O Galamba sem parar de genuflectir ergue-se
e o engenheiro abraça-o e trocam vigorosas palmadas nas costas.
– Tenho me lembrado muito daquilo que
pusemos no projecto do programa do partido – diz o engenheiro, subitamente
sério, agarrando-o pelos ombros.
O Galamba olha-o embevecido mas
inquiridor e o engenheiro recita:
– “A aparência da susceptibilidade dos
detentores de cargos públicos e interesses alheios às funções que desempenham
tem contribuído para minar a confiança dos cidadãos nas instituições.”

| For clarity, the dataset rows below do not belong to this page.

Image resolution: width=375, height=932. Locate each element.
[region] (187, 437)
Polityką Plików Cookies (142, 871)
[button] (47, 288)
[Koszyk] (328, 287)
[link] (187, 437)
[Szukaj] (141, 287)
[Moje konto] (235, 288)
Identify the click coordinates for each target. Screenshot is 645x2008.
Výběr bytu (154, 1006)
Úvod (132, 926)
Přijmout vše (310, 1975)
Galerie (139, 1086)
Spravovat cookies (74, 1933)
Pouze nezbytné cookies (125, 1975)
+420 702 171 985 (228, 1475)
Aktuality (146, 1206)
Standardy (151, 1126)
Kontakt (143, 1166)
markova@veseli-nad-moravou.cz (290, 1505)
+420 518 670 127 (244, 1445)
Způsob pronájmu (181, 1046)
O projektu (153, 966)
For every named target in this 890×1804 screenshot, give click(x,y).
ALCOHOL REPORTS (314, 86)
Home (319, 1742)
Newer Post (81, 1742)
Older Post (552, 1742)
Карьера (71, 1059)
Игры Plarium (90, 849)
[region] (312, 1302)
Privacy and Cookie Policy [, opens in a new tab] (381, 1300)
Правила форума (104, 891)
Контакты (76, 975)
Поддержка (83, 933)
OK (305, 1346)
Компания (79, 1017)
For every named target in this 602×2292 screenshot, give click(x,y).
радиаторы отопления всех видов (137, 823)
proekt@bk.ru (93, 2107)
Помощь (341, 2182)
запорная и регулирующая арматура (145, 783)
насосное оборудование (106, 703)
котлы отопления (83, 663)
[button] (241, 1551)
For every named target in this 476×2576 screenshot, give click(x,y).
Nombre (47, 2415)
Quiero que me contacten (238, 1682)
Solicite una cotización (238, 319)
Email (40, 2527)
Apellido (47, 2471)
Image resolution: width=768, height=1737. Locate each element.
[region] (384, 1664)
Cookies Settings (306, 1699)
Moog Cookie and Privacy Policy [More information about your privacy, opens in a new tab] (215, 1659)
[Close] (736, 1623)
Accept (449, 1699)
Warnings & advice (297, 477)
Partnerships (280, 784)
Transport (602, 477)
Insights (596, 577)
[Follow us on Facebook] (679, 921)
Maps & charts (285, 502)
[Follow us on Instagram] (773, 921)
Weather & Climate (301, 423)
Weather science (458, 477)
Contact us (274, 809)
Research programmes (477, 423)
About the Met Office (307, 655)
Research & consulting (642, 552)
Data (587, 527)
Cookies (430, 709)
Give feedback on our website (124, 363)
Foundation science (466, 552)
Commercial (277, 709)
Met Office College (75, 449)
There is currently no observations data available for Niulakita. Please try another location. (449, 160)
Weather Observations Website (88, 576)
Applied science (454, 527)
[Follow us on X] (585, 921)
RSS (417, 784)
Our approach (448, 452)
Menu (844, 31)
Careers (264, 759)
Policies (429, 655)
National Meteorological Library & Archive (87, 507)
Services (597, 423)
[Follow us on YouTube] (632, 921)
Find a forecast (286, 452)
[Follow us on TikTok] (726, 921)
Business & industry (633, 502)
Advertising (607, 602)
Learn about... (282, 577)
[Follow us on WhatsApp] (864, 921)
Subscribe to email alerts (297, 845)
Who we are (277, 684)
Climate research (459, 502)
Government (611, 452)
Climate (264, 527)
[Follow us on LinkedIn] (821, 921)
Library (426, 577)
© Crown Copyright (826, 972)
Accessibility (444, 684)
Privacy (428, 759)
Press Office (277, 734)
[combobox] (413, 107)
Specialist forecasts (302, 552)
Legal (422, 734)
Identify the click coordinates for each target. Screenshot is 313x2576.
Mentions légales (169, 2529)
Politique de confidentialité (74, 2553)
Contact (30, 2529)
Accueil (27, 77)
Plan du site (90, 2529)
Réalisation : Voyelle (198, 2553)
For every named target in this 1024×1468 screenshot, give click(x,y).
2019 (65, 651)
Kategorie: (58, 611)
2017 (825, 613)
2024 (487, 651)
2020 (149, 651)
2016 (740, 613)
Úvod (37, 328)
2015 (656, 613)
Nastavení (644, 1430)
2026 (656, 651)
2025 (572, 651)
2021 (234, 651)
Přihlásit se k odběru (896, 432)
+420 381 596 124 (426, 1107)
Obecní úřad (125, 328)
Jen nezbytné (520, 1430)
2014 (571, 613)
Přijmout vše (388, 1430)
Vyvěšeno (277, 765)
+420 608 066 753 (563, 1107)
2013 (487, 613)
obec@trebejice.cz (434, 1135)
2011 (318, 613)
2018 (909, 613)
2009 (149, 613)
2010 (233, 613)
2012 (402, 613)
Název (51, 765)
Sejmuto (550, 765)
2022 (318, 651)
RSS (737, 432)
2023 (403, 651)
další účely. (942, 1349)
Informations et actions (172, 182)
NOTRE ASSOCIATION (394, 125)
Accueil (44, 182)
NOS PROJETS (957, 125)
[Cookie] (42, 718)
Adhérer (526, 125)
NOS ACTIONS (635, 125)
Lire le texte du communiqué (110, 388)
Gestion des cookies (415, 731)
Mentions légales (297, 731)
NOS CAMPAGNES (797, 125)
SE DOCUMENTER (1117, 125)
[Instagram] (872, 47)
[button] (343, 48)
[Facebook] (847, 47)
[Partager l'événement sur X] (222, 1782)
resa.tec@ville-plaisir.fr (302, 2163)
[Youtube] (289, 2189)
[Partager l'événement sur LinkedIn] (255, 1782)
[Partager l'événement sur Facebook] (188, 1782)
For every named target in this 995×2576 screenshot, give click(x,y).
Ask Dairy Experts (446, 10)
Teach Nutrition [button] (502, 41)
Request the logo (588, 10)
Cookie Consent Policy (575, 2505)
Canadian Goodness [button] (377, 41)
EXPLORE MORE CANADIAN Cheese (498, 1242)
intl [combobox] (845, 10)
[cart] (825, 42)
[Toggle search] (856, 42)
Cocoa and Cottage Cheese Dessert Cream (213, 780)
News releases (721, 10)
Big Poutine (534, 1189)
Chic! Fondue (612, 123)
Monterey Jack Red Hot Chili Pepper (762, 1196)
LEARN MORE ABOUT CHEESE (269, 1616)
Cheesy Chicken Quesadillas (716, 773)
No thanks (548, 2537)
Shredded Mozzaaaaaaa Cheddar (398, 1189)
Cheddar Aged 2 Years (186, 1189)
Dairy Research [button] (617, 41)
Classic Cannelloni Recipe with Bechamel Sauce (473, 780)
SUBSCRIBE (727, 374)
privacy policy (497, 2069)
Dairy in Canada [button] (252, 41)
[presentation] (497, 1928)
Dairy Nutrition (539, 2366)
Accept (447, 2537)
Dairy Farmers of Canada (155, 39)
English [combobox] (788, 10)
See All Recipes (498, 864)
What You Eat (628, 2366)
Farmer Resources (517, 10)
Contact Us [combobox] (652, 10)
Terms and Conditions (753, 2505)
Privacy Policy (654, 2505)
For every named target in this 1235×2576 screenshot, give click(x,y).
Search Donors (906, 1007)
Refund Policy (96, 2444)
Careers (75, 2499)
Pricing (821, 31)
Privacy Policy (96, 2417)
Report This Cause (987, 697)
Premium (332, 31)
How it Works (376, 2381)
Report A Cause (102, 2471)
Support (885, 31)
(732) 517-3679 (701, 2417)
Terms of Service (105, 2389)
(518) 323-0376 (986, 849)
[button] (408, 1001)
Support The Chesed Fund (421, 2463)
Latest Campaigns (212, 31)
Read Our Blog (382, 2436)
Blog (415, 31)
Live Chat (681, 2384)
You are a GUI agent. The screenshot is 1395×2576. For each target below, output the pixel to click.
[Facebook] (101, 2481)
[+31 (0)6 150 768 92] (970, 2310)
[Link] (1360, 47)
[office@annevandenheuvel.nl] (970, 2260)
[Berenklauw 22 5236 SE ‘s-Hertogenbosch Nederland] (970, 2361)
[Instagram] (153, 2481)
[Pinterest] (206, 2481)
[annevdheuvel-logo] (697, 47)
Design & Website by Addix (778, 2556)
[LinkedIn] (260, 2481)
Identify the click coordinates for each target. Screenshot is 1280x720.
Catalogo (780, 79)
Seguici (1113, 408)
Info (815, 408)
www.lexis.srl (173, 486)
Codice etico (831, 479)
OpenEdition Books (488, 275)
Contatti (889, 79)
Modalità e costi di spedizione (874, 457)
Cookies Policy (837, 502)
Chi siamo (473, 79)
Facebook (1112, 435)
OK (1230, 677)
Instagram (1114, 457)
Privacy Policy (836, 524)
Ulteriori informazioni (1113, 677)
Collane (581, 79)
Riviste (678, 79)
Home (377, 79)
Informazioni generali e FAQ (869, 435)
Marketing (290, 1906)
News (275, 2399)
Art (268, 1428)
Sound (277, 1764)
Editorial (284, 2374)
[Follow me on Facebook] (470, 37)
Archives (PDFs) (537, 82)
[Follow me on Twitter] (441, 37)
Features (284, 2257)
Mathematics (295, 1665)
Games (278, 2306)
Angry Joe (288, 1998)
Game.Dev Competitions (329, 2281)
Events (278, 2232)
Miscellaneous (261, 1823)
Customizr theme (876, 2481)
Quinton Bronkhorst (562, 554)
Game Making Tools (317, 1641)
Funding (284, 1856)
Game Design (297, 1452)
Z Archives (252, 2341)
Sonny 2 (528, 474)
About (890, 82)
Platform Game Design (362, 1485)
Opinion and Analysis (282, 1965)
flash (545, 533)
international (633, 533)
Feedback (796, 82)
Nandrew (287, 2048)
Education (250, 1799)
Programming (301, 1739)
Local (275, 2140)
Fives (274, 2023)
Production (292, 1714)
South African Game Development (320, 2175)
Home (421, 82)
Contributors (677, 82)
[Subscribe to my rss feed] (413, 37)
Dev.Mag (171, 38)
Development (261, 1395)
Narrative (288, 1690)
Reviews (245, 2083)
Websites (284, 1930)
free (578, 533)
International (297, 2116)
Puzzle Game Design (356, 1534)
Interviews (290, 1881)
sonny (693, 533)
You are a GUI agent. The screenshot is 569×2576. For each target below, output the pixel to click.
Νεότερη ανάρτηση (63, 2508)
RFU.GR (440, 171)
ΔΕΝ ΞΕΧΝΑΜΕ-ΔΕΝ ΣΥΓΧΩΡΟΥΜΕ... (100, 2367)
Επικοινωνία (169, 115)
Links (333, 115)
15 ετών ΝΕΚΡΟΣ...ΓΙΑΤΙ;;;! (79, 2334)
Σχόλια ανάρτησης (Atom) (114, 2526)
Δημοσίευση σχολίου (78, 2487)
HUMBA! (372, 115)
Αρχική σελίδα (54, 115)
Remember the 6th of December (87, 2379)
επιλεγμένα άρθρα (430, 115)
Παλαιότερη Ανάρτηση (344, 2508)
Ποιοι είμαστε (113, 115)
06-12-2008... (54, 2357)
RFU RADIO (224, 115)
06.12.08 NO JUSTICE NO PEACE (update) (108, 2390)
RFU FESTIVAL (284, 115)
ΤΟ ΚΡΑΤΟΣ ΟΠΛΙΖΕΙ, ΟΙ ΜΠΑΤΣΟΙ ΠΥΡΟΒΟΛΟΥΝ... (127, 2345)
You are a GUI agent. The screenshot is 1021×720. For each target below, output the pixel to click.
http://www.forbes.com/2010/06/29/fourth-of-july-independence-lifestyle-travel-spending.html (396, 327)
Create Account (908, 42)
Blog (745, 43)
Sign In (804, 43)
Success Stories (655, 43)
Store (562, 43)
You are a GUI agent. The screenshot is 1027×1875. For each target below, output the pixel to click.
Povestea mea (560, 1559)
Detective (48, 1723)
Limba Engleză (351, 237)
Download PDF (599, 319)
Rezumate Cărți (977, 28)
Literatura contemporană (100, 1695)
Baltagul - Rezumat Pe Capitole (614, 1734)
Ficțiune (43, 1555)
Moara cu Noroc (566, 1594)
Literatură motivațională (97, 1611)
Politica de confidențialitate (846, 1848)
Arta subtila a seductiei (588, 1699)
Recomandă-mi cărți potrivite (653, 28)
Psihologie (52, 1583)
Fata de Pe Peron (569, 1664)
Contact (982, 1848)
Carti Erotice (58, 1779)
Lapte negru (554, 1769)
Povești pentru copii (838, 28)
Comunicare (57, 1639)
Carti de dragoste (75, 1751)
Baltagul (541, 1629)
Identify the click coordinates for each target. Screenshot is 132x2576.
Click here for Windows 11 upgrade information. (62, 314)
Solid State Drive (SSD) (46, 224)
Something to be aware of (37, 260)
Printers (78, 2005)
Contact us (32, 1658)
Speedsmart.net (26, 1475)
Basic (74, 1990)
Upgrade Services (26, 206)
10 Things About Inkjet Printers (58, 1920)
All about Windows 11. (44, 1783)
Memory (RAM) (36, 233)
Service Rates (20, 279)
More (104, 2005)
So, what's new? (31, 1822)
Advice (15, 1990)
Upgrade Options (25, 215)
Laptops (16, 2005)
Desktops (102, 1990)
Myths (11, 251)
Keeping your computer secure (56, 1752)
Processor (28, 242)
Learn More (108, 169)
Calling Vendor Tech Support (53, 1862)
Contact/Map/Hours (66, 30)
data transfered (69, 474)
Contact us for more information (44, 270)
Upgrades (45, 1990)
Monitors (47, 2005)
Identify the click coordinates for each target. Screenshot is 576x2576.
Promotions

O Galamba recupera o sorriso.
O engenheiro pisca-lhe o olho e recomeça
num tom panfletário:
– E o Partido Socialista promete tudo
fazer para implementar e instituir – faz uma pausa e acabam os dois em coro: –
“A garantia de protecção e defesa do titular de cargos políticos ou públicos
contra a utilização abusiva de meios judiciais e de mecanismos de
responsabilização como forma de pressão ou condicionamento.”
– Hum… – arrulha o Galamba. – Desresponsabilizem-me!
O engenheiro dá uma gargalhada. O Galamba
rejubila:
– Está-se tudo a encaminhar, Zé. Tudo!
– Sabes o que decidi, João?
O Galamba abana a cabeça.
– Quando isto acabar e mesmo que não seja
preciso chegarmos onde tínhamos falado…
– À amnistia?
O engenheiro anui com a cabeça e
continua:
– Ou às alterações na lei…
– Nas leis.
– Nas leis. Mesmo que não seja preciso
chegar a nada disso…
– Se isto continuar assim vai ser muito
mais fácil do que pensávamos.
– Sim, mas mesmo assim. Seja como for decidi que vou
tatuar um pequeno vinte e nove barra quatro ou um quarenta e quatro. – O
Galamba olha-o com admiração. O engenheiro conclui: – Ainda não decidi é onde.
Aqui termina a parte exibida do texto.